The drip, drip, drip of cooperation once more pitter-pattered through a Payson Town Council meeting last week.
The Payson council unanimously approved an agreement to provide after-hours emergency service of neighboring Star Valley’s recently acquired water system.
Payson will bill Star Valley for the emergency service should the 400-customer water system spring a leak, lose a pump or suffer some other mishap outside of normal business hours, but the arrangement with its neighbor allows Star Valley to avoid keeping employees on the job around the clock.
Earlier, Payson and Star Valley struck a deal so that Payson building and planning officials can provide building inspections and plan review for its neighbor.
“This is an example of our fine cooperation with the town of Star Valley,” said Councilor Fred Carpenter.
The agreement provides the latest evidence of the transformation in the relationship between the neighboring communities since Payson’s acquisition of the Tower Well tapped into such controversy that it spurred the incorporation of Star Valley more than five years ago.
The two communities for several years remained at dagger’s point, with Star Valley officials repeatedly expressing fears that Payson would pump the town dry.

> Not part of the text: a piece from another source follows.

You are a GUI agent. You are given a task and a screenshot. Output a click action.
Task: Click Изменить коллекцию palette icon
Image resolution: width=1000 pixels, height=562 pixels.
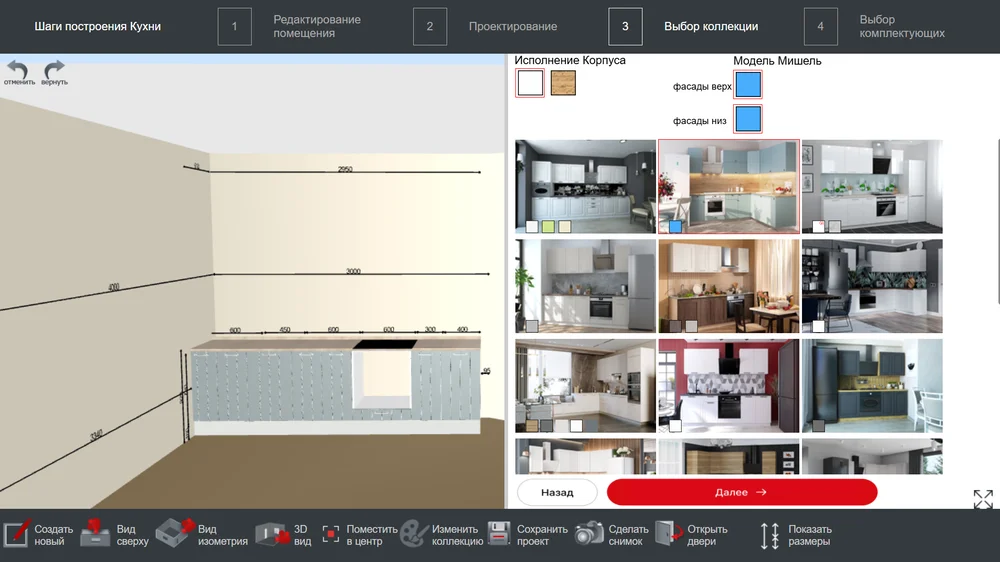[x=441, y=535]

However, water politics changed dramatically after Payson nailed down rights to some 3,000 acre-feet annually from the Blue Ridge pipeline, more than doubling the town’s long-term, assured water supply. Moreover, several studies showed that the Tower Well hasn’t lowered Star Valley’s water table.
In addition, studies of Star Valley’s long-term water needs and supply proved so reassuring that Star Valley ultimately decided not to seek a share of the Blue Ridge water.
In the new climate, Payson sold Star Valley several wells to supply the water company Star Valley bought from Brooke Utilities. The water company supplies about 10 to 20 percent of the town’s water users; most residents rely on shallow, private wells.
The latest agreement ensures that Star Valley can tap into the expertise of managers and emergency crews running Payson’s much larger and complex water system.
Star Valley has adroitly struck contracts with other agencies to avoid hiring its own employees. The community contracts with the Gila County Sheriff’s Office for police services at about a third of the per-capita cost of Payson’s police department. Its arrangement with Payson for planning and building inspection services has also proved a major savings for Star Valley, while providing extra work for Payson’s planning department, where staffing levels did not decline dramatically even when building came to an almost complete halt in the past three years.
Star Valley has reaped the rewards of its frugal approach to public services, maintaining a large surplus throughout the downturn — thanks in substantial measure to income from speeding tickets generated by speed cameras on the highway.